Grief is hard.
Seems obvious and unnecessarily blunt, right? So what's the point in such a statement? I bring it up because it applies to most people we serve.
I'll start by pointing out another obvious fact that I think most people can agree with: I do not envy healthcare professionals that are tasked with sharing the worst possible news that anyone can hear- that a loved-one has passed.
While I, as a memorialist, am far removed from that stage of grief in people's lives, I am sometimes not far enough away that I don't see tears and other visible signs of someone's struggle with loss. Having done this for many years, I can't help but to imagine what I would be like in the shoes of any of my clients on a pretty regular basis.
It's also probably obvious to everyone that grief and loss are not distributed evenly among us. I think it's safe to say that we all know, or at least have heard of people that have been dealt a loss so profound that you wonder how it is they can still get out of bed every morning and carry on in any normal capacity.
This disparity in grief and pain among all of us, and all of the myriad circumstances in which loss is imposed upon us means that there exist at least as many ways of dealing with it. But there are also trends. One of those trends is a need for closure. Timely closure, to be specific.

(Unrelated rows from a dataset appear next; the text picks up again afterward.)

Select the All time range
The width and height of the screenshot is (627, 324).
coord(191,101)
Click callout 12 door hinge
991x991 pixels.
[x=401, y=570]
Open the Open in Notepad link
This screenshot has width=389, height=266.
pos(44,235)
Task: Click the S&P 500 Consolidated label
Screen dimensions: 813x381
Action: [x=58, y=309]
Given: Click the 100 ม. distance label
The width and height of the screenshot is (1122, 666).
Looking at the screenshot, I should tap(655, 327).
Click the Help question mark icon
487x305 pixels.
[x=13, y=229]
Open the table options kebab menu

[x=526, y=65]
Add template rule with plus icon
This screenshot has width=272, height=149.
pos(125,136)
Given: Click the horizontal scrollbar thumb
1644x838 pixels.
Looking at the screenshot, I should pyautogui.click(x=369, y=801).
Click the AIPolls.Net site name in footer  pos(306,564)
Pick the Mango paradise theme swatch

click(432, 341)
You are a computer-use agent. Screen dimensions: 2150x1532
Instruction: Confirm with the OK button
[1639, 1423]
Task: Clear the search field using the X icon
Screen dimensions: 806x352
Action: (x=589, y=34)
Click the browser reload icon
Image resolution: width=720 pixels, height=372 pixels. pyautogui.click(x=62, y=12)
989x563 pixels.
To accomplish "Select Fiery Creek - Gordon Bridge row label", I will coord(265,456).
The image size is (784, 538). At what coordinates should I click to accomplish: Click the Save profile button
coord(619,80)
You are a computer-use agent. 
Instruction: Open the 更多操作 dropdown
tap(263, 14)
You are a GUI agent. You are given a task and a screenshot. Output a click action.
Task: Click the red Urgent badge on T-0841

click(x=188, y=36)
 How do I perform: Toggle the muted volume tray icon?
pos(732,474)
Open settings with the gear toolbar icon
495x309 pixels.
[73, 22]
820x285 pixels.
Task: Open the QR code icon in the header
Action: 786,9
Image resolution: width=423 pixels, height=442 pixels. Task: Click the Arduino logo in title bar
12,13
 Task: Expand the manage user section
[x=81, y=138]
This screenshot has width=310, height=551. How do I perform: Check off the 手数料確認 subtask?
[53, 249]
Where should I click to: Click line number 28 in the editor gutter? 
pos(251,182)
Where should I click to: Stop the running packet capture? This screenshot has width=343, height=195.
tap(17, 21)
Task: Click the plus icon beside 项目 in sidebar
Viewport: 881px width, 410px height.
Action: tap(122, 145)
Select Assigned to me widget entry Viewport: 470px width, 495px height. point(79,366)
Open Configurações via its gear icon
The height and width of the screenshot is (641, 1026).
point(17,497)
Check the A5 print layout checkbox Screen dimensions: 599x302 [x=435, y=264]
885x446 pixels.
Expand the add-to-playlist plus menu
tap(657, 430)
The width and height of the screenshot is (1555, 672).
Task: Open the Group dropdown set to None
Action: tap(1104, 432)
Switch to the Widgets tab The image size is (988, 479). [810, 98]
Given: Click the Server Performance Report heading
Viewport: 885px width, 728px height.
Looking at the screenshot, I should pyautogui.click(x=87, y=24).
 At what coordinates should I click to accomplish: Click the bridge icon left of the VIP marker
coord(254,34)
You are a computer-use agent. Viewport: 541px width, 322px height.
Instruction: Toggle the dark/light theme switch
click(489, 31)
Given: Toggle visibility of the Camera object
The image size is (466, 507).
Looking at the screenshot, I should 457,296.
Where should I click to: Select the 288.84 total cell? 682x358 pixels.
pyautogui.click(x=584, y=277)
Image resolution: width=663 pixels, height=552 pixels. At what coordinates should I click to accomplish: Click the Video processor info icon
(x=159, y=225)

Alas, we have arrived to the relevance between the topic of grief and the memorial process. Whether you are someone still struggling with grief on a daily basis or someone that has endured through the various stages of grief and have returned close to a state of normalcy, almost everyone desires the closure brought by having a memorial at the cemetery. After all, erecting a memorial for someone is often one of the last acts taken after losing a loved one. A memorial can be a tangible symbol of the finality of life, and until it is present at the cemetery, that final act and the closure it brings those grieving remain unfulfilled. So, when will it be done?
Make no mistake, it's appropriate to ask and indeed, expected that we provide some reasonable timeline in response to the question of how long it will take to complete a memorial, but I often see reactions to my answer weigh on people as if the heavy memorial itself was hung around their shoulders.
The timing of memorial completion depends on many factors that may include, but are not limited to:
What color granite did you choose?
Is it a standard shape or is it something custom?
What is the size of the memorial?
What finishes are requested?
What engraving styles?
What kinds of artwork?
What cemetery is it going to?
When is the memorial plan finalized and ready for production?
What seasonal weather issues may exist when it comes time to do the installation?
Most memorials are completed in about three months. Some memorials that are relatively small and simple, and made from a stone that we have in-stock could possibly be done in closer to two months. Larger, more complex memorials can often take closer to four. Like any projects done outside, weather plays a part. A rainy week can delay installation more than a week since the ground needs to be sufficiently dry before we can drive into cemeteries and do the necessary digging. So, not only can we not work in cemeteries when it's raining, we sometimes can't work the day after, either.
The season- being that we are in Wisconsin- also matters. If spring shows up early, and warmth is also met with dry-enough weather, we may be able to surprise customers with an early installation. However, we all know the opposite could also happen. Winter could linger and refuse to leave like a disgruntled patron of a bar who has had a few too many drinks at closing time. Only after being dragged out, kicking and screaming well into the month of May can we resume normal operations.
At the time I am writing this (September), I tell virtually everyone that installation before winter is unlikely. While it may be possible in some cases, and as much as I know how much relief it can bring some people, earning business by getting someone's hopes up only to be dashed when winter decides to make an unwelcome entrance in mid-October is bad practice. It's always better to set realistic expectations up front than it is to paint a rosy picture for the sake of short-term customer satisfaction.
People often ask what they can do to expedite the process. My answer, in short, is to try to reconsider your priorities. While rushing through the design process and signing a contract and drawing as soon as possible will certainly help timing, it will also increase the likelihood that a mistake will be made on the design. Rushing the design process also increases the likelihood of disappointment years down the road for not doing something a little differently had we taken the time to really explore all options and design possibilities.
Sometimes people ask if paying additional money would expedite the process. It does not, nor do we offer opportunities to move a memorial up in the production line for a cost. We believe someone's ability to part with money should not afford them preferential service.
As much as some people need closure, I always insist that we take our time and try to resist the urge to expedite the memorial process. As one of the final symbols of someone's life and legacy, this should be handled carefully and thoughtfully. After all, a memorial should, in theory, last hundreds or even thousands of years. Besides surviving descendants, a memorial could be the last remaining evidence of someone's life on this earth. Why rush it?
Grief is hard. But for the sake of my customers and fellow community members, I will always encourage them to take their time and to resist the urge to complete the memorial as fast as possible. The stress of short-term inconvenience is soon be forgotten. The satisfaction of knowing you did the right thing will endure for years.